I am a fair artist. People think it is a "gift", a born "talent". It is not. I started practicing drawing when I was about four years old. Instead of filling in coloring books I traced the outlines. I asked my parents to show me how to draw a cube. . By the time I was in kindergarten I could draw a nice isometric house shape and using the concepts of isometric lines I added doors, windows and chimneys. Over the years in school I did nothing BUT draw. Back when John Nagy was the hot TV "learn to draw" artist (early 1960's) I had his drawing kits and watched him on TV. I took every chance to be involved in art projects in school. In the third grade I enlarged four scenes from our history book to wall size so that the class could make a mosaic. We did Washington crossing the Delaware and the Surrender at Appotomatox. Those darn squares on the carpet turned diagonaly were a trick. . . and I learned an aspect of applying perspective drawing.

In high school I took drafting (mechanical drawing) and art for three years. I drew all the time in all classes and my grades suffered. My history and biology note books are full of girls faces, guitars and race cars.

When I graduated from HS I could draw charactertures that were a reasonable likness in less than a minute, figure poses in a few more minutes and had painted in every medium and produced sculpture in clay, wood and stone. I spent my senior year making copies of great works in oil, pastel and ink in order to learn from artists of the past. At the same time I read the biographies of all the major artists.

Those drawings in iForge and Paw-Paw's Revolutionary Blacksmith are the result of PRACTICING drawing for nearly 50 years. And the fact is I am woefully out of practice. I can no longer draw figures or faces from my imagination and I would have a hard time starting a painting. I WAS a very good artist but left the field due its social political nature. Today I am just a fair artist. It was not inborn, it was learned over tens of thousands of hours.

• Task
In the account of learning to draw above, what did the writer do with coloring books instead of filling them in?

• Entries supplied
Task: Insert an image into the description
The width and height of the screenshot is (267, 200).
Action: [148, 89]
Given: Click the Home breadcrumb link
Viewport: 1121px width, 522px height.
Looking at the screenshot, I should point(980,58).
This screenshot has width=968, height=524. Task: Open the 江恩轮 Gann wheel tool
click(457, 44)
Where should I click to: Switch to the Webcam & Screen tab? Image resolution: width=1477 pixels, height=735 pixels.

• Your solution
Traced the outlines.